* **AVAILABLE DATA**:

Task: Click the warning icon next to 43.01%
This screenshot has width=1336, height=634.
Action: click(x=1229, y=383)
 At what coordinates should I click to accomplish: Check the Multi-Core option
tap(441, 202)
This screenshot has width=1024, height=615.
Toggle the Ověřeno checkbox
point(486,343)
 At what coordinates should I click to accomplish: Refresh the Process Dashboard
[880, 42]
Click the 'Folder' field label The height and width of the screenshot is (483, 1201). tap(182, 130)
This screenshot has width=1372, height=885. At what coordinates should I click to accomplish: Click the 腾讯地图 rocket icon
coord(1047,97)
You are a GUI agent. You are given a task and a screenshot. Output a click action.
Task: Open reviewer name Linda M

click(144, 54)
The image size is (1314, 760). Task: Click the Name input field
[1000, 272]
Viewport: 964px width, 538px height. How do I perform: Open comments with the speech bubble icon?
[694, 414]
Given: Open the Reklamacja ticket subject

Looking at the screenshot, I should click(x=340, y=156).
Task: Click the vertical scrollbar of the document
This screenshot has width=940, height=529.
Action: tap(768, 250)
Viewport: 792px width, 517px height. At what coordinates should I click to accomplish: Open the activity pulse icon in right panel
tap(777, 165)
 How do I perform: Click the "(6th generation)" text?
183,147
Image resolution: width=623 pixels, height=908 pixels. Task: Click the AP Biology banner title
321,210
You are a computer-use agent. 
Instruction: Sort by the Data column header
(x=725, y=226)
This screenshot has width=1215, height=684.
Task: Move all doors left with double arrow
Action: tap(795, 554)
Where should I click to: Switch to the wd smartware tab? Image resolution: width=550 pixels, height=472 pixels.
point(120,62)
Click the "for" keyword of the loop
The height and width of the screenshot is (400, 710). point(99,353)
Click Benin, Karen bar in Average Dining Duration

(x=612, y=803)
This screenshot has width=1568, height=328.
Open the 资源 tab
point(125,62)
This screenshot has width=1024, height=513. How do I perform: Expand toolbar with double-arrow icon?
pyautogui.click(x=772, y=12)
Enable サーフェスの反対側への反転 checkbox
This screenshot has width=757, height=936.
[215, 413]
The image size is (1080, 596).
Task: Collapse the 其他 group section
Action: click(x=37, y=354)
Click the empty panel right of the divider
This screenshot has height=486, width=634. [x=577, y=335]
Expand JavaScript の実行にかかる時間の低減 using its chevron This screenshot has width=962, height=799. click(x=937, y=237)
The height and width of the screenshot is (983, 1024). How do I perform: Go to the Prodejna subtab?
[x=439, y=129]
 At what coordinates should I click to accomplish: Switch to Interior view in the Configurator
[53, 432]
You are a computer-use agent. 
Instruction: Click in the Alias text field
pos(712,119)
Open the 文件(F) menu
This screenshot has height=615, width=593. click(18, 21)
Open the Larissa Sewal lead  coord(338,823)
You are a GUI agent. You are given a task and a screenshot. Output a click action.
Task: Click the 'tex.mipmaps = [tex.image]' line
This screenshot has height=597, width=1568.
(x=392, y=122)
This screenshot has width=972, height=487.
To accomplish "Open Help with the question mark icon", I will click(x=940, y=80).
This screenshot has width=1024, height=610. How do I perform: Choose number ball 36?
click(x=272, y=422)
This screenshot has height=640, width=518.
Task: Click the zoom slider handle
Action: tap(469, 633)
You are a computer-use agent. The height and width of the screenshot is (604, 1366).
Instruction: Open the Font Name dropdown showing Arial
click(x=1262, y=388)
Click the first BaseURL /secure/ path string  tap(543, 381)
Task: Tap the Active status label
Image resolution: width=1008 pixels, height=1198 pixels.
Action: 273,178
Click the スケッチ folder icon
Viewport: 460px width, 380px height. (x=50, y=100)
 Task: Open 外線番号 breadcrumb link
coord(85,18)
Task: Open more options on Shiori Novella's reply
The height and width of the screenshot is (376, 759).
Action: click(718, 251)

* **TASK ITEM**:
The full listing should be reproduced exactly.

* **EXERCISE ANSWER**:
Task: Click the warning icon next to 43.01%
This screenshot has width=1336, height=634.
Action: click(x=1229, y=383)
 At what coordinates should I click to accomplish: Check the Multi-Core option
tap(441, 202)
This screenshot has width=1024, height=615.
Toggle the Ověřeno checkbox
point(486,343)
 At what coordinates should I click to accomplish: Refresh the Process Dashboard
[880, 42]
Click the 'Folder' field label The height and width of the screenshot is (483, 1201). tap(182, 130)
This screenshot has width=1372, height=885. At what coordinates should I click to accomplish: Click the 腾讯地图 rocket icon
coord(1047,97)
You are a GUI agent. You are given a task and a screenshot. Output a click action.
Task: Open reviewer name Linda M

click(144, 54)
The image size is (1314, 760). Task: Click the Name input field
[1000, 272]
Viewport: 964px width, 538px height. How do I perform: Open comments with the speech bubble icon?
[694, 414]
Given: Open the Reklamacja ticket subject

Looking at the screenshot, I should click(x=340, y=156).
Task: Click the vertical scrollbar of the document
This screenshot has width=940, height=529.
Action: tap(768, 250)
Viewport: 792px width, 517px height. At what coordinates should I click to accomplish: Open the activity pulse icon in right panel
tap(777, 165)
 How do I perform: Click the "(6th generation)" text?
183,147
Image resolution: width=623 pixels, height=908 pixels. Task: Click the AP Biology banner title
321,210
You are a computer-use agent. 
Instruction: Sort by the Data column header
(x=725, y=226)
This screenshot has width=1215, height=684.
Task: Move all doors left with double arrow
Action: tap(795, 554)
Where should I click to: Switch to the wd smartware tab? Image resolution: width=550 pixels, height=472 pixels.
point(120,62)
Click the "for" keyword of the loop
The height and width of the screenshot is (400, 710). point(99,353)
Click Benin, Karen bar in Average Dining Duration

(x=612, y=803)
This screenshot has width=1568, height=328.
Open the 资源 tab
point(125,62)
This screenshot has width=1024, height=513. How do I perform: Expand toolbar with double-arrow icon?
pyautogui.click(x=772, y=12)
Enable サーフェスの反対側への反転 checkbox
This screenshot has width=757, height=936.
[215, 413]
The image size is (1080, 596).
Task: Collapse the 其他 group section
Action: click(x=37, y=354)
Click the empty panel right of the divider
This screenshot has height=486, width=634. [x=577, y=335]
Expand JavaScript の実行にかかる時間の低減 using its chevron This screenshot has width=962, height=799. click(x=937, y=237)
The height and width of the screenshot is (983, 1024). How do I perform: Go to the Prodejna subtab?
[x=439, y=129]
 At what coordinates should I click to accomplish: Switch to Interior view in the Configurator
[53, 432]
You are a computer-use agent. 
Instruction: Click in the Alias text field
pos(712,119)
Open the 文件(F) menu
This screenshot has height=615, width=593. click(18, 21)
Open the Larissa Sewal lead  coord(338,823)
You are a GUI agent. You are given a task and a screenshot. Output a click action.
Task: Click the 'tex.mipmaps = [tex.image]' line
This screenshot has height=597, width=1568.
(x=392, y=122)
This screenshot has width=972, height=487.
To accomplish "Open Help with the question mark icon", I will click(x=940, y=80).
This screenshot has width=1024, height=610. How do I perform: Choose number ball 36?
click(x=272, y=422)
This screenshot has height=640, width=518.
Task: Click the zoom slider handle
Action: tap(469, 633)
You are a computer-use agent. The height and width of the screenshot is (604, 1366).
Instruction: Open the Font Name dropdown showing Arial
click(x=1262, y=388)
Click the first BaseURL /secure/ path string  tap(543, 381)
Task: Tap the Active status label
Image resolution: width=1008 pixels, height=1198 pixels.
Action: 273,178
Click the スケッチ folder icon
Viewport: 460px width, 380px height. (x=50, y=100)
 Task: Open 外線番号 breadcrumb link
coord(85,18)
Task: Open more options on Shiori Novella's reply
The height and width of the screenshot is (376, 759).
Action: click(718, 251)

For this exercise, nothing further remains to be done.